Oxidative stress and disuse muscle atrophy: cause or consequence?

• Published in: Current opinion in clinical nutrition and metabolic care Vol. 15; no. 3; p. 240
• Main Authors: Powers, Scott K, Smuder, Ashley J, Judge, Andrew R
• Format: Journal Article
• Language: English
• Published: England 01.05.2012
• Subjects: Humans; Muscle Proteins - metabolism; Muscle, Skeletal - metabolism; Muscle, Skeletal - pathology; Muscular Atrophy - etiology; Muscular Atrophy - metabolism; Muscular Atrophy - pathology; Muscular Disorders, Atrophic - complications; Muscular Disorders, Atrophic - metabolism; Muscular Disorders, Atrophic - pathology; Oxidative Stress; Proteolysis; Reactive Oxygen Species - metabolism; Signal Transduction
• ISSN: 1473-6519
• DOI: 10.1097/MCO.0b013e328352b4c2

This review will discuss the evidence both for and against the concept that reactive oxygen species (ROS) play an important role in the regulation of inactivity-induced skeletal muscle atrophy.

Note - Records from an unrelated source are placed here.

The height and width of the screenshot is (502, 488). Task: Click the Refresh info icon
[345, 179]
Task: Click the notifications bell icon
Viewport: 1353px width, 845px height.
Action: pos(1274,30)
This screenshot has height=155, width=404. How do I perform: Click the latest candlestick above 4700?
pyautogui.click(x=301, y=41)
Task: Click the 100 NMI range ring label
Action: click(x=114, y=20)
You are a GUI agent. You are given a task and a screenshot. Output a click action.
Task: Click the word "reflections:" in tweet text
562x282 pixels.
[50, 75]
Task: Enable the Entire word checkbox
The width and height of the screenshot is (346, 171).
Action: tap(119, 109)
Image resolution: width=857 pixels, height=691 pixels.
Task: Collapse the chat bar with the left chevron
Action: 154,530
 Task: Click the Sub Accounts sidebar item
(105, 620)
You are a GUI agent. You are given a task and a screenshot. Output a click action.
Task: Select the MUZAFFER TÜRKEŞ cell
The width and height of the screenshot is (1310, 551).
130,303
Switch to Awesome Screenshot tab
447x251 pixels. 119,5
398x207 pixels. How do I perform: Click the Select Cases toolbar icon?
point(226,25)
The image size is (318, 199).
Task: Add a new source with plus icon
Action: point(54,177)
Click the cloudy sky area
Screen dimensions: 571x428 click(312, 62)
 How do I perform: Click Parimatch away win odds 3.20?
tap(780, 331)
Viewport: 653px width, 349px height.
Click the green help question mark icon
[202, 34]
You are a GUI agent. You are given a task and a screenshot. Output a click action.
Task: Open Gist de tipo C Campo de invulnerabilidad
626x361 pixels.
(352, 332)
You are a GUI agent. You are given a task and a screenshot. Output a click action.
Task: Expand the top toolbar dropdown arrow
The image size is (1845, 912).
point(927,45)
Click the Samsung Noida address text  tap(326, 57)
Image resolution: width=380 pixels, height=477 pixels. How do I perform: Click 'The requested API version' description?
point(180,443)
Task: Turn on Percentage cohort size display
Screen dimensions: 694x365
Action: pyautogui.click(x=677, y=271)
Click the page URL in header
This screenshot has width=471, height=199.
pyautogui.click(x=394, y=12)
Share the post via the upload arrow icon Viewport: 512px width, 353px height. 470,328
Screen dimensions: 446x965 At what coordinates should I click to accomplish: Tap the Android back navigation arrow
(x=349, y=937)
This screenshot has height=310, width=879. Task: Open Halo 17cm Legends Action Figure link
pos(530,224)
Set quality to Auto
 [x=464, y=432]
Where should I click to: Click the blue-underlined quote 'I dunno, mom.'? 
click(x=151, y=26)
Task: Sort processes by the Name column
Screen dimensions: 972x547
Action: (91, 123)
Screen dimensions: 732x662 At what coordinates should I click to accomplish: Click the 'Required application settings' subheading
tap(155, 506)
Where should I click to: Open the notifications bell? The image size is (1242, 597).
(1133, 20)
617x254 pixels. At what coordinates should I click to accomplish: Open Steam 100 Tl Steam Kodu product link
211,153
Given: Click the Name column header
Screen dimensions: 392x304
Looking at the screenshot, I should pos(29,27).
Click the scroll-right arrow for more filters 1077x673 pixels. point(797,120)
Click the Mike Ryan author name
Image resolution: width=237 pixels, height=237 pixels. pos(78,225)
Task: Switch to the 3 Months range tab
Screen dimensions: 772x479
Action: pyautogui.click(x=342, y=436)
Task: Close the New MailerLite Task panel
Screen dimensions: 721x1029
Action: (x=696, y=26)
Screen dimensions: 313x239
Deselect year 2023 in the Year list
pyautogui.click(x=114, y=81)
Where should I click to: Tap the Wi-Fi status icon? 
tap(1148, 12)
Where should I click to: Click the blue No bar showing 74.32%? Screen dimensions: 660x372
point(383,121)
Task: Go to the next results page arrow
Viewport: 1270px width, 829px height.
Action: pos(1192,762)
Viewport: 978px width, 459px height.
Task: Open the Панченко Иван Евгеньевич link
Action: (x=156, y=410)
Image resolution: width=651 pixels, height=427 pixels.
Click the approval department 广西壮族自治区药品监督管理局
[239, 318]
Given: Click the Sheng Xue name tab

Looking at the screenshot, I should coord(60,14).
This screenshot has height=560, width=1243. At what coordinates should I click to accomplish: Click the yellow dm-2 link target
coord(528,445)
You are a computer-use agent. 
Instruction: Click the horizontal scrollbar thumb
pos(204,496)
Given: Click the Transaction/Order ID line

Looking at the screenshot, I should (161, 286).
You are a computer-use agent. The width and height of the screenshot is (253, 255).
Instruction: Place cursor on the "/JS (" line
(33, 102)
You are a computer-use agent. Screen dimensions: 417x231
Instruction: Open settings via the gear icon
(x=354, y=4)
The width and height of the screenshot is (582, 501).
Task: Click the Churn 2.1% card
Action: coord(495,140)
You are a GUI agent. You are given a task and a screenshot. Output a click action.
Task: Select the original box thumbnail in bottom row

It is well established that prolonged skeletal muscle inactivity causes muscle fiber atrophy and a decrease in muscle force production. This disuse-induced muscle atrophy is the consequence of a loss in muscle protein resulting from increased protein degradation and decreased protein synthesis. Recent studies suggest that oxidative stress can influence cell-signaling pathways that regulate both muscle protein breakdown and synthesis during prolonged periods of disuse. Specifically, it is feasible that increased ROS production in muscle fibers can promote increased proteolysis and also depress protein synthesis during periods of skeletal muscle inactivity. Although it is established that oxidants can participate in the regulation of protein turnover in cells, there remains debate as to whether oxidative stress is required for disuse skeletal muscle atrophy. Nonetheless, based on emerging evidence we conclude that increased ROS production in skeletal muscles significantly contributes to inactivity-induced muscle atrophy.